The Maremma is a region in Tuscany and Lazio in Italy, located in the provinces of Grosseto (Tuscany), Livorno (Tuscany), Pisa (Tuscany), Viterbo (Lazio) and Roma (Lazio). Most Italians however will associate the Maremma with the province of Grosseto. It covers an area of approx. 5,000 km² on the Tyrrhenian coast between Rosignano Marittimo and Santa Marinella, a distance of approx. 230 km.
The name Maremma derives either from the Latin word maritima (coastal), or from the Spanish word marisma (marsh).
The region has been inhabitated since prehistory, but the main archaeological sites in the area date from the Etruscan and Roman period.

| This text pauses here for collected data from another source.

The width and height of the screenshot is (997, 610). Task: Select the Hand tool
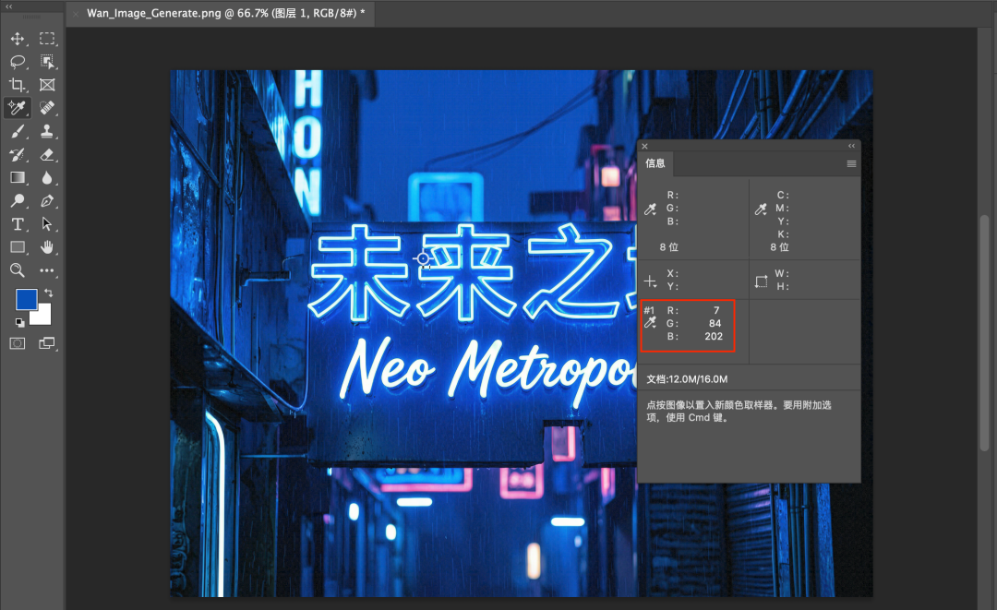pyautogui.click(x=49, y=247)
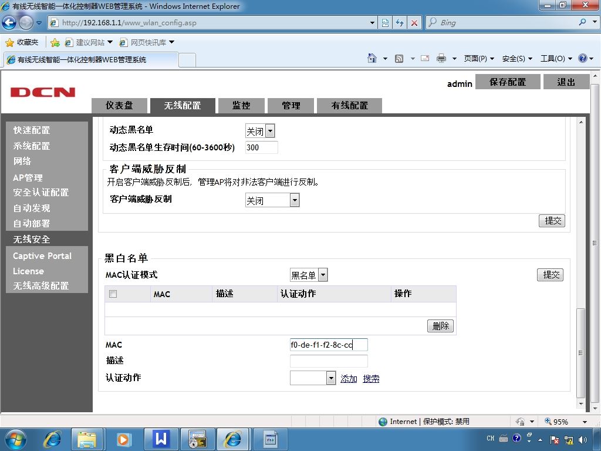Tick the select-all checkbox in MAC table
This screenshot has height=451, width=601.
pyautogui.click(x=113, y=294)
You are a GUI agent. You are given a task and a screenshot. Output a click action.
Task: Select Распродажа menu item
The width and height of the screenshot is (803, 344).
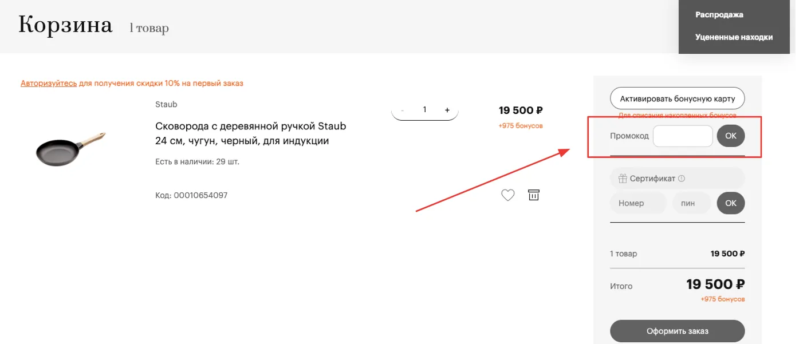pos(719,15)
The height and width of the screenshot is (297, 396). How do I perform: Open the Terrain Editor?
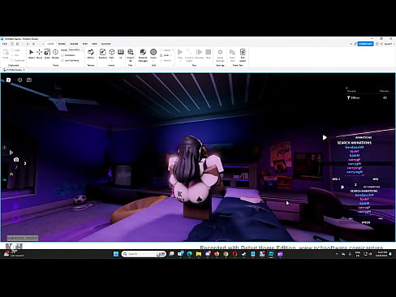91,54
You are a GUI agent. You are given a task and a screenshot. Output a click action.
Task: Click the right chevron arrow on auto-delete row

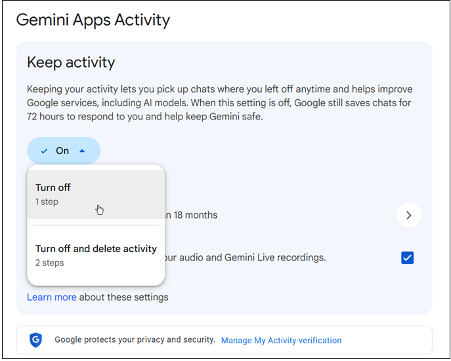pyautogui.click(x=409, y=215)
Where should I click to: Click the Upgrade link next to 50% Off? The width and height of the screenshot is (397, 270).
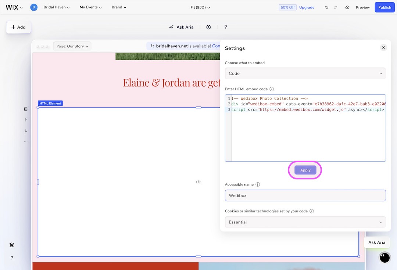pos(307,7)
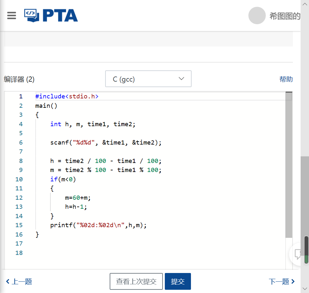Click the page scrollbar down arrow

coord(305,288)
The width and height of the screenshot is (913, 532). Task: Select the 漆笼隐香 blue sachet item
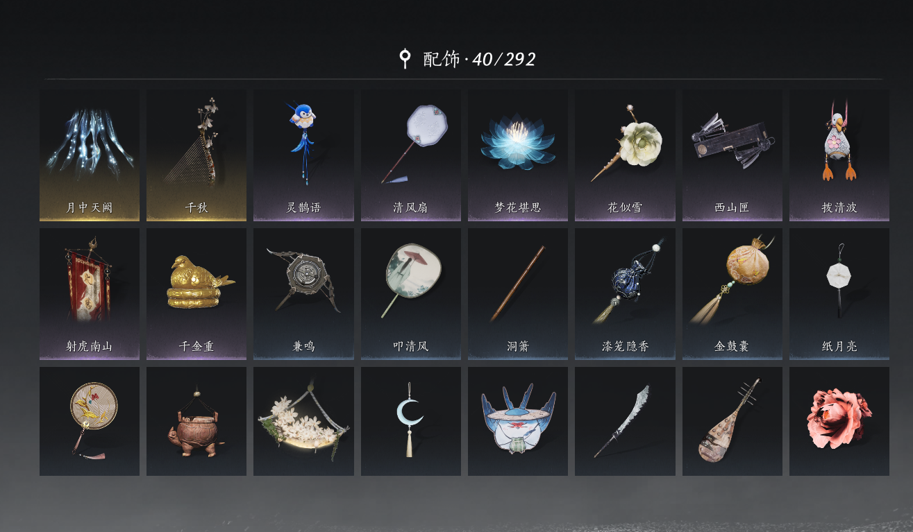coord(625,294)
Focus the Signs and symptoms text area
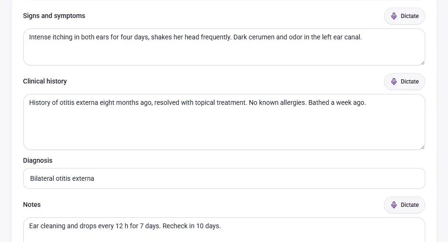 (224, 47)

Three Etruscan cities were located in the Maremma: Populonia, Roselle and Vetulonia.
In the Early Medieval period, most of the area was controlled by the Aldobrandeschi family, but in the 13th century the city state of Siena conquered Grosseto and transformed the landscape into a large pasture zone. The coastal zone from that period onwards was depopulated, and became an increasingly unhealthy place: wetlands extended all along the coast and were the source of endemic malaria. It was only during the fascist regime of Mussolini that most of the wetlands were drained and transformed into agricultural land.
The coastal zone for a long time also was home to numerous pirates and bandits, whose hideouts (as well as the towers built to curb their activities) can still be seen in some places.
Geographically, the Maremma can be subdivided into three regions, the Maremma Pisana or Livornese; the Maremma Grossetana or Senese; and the Maremma Laziale.
The Maremma is a relatively untouched and sparsely populated area (it has one of the lowest population densities in Italy), with very little industrialization. It offers a varied landscape of plains and hills, and has a fabulous and mostly unspoilt coastline. Mediterranean macchia (maquis) vegetation alternates with olive groves and vineyards, and sandy beaches with a rocky coastline. The inland hills are rich in natural hot springs.
Flora and fauna
The Maremma has a typical Mediterranean climate, with hot, dry summers and humid, mild winters. Rain is most frequent in October and November. Further inland and uphill, winter temperatures are lower.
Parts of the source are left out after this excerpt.